I can not see joining or not joining a dojo based on the timing for wearing a fashion accessory.

batemanb
05-22-2002, 12:05 AM
Originally posted by PeterR
No one wears a hakama in our dojo - its not considered safe, it hides posture, and it restricts body movement.

That`s a couple of interesting points.

Not considered safe, I`ll give you that, I have seen someone get his foot caught in his hakama as he was thrown causing him to crash and burn hard, resulted in dislocated collar bone, although that is the only major injury from a hakama that I have seen in 10 years.

Hides posture, more the position or angle of the legs and feet, I think. I`m not even convinced that that is a problem. I know others more experienced than I have said the same, but I don`t subscribe to "feet must be at this angle" or "this far apart". I think that the feet should be in a position natural to the individual, whether the posture is good or not can still be determined wearing a hakama.

Restricts movement, personally, I found that it aids movement, helps make movement more rounded and flowing (am I an aikibunny?). In my dojo back in the UK, we adorned hakama when our Sensei told us to, this varied from person to person. I have been wearing one for about 7 years, since 4th kyu, when I came to Japan last year and joined the Aikikai I had to begin again. Removing the hakama was very strange, at first I felt like a plank of wood without it. It took a number of months before I felt comfortable doing keiko in my underwear. :D I still don`t think that I move as freely as I did wearing one, but maybe it`s all in my head:freaky:

Edward
05-22-2002, 12:49 AM
I have never worn a hakama myself, but I have had at least 10 accidents when my foot or toe got stuck in nage's hakama while being thrown. At every time, I avoided very serious injury by a hair's width.

I have seen fresh yudansha frequently stumbling into their hakama and falling ridiculously, for at least the first few months. It is not unusual to see 3 dan and 4 dan teachers stumble in their hakama from time to time.
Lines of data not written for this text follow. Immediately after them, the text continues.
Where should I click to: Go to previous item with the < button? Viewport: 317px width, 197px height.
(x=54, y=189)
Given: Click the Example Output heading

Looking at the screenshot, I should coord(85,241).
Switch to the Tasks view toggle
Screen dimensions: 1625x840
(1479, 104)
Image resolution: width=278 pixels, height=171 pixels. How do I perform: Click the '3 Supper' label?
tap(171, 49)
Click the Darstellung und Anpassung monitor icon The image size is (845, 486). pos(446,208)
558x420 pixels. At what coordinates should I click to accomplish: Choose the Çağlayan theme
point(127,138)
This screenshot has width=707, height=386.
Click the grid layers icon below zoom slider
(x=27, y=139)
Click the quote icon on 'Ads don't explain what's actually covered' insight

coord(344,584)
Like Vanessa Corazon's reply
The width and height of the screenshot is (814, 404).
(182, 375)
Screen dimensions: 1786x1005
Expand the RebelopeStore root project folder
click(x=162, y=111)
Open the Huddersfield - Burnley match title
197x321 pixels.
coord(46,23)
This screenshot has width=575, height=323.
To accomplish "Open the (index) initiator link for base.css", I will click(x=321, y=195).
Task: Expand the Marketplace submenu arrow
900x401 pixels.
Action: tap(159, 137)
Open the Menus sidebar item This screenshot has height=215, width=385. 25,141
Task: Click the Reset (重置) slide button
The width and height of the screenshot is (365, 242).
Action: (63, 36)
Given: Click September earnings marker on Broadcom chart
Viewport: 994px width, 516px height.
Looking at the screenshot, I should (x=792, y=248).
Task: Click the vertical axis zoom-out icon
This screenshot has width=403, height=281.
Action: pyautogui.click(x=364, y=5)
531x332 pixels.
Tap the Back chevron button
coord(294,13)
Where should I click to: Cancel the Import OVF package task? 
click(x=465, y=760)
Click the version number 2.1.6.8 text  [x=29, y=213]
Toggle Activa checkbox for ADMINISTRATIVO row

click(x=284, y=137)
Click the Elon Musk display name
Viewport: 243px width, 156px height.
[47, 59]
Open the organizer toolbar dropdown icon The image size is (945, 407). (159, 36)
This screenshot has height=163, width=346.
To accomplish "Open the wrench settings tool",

I think accidents are inevitable unless you wear your hakama at knee level or slightly lower;)

As for hiding the feet, yes it does, and this is the purpose of wearing it. In our dojo, there is great emphazis on correct posture and footwork, so I guess the hakama will get in the way towards achieving good and quick progress.

By the way, I've seen at one dojo beginners wearing hakama, and there was not so much grace and elegance ....

At our dojo, after 1 kyu, you have to pass a shodan ho test, which basically is a probation period for black belt during which you wear a black belt but no hakama. If you pass this period successfully, usually after 1 year, you have to pass another exam for shodan after which you will be allowed to wear hakama.

PeterR
05-22-2002, 12:55 AM
Originally posted by Edward
I have never worn a hakama myself, but I have had at least 10 accidents when my foot or toe got stuck in nage's hakama while being thrown. At every time, I avoided very serious injury by a hair's width.
For us the main safety problem is with the randori method. So Edward how did the meeting go?

batemanb
05-22-2002, 01:01 AM
Originally posted by PeterR

For us the main safety problem is with the randori method.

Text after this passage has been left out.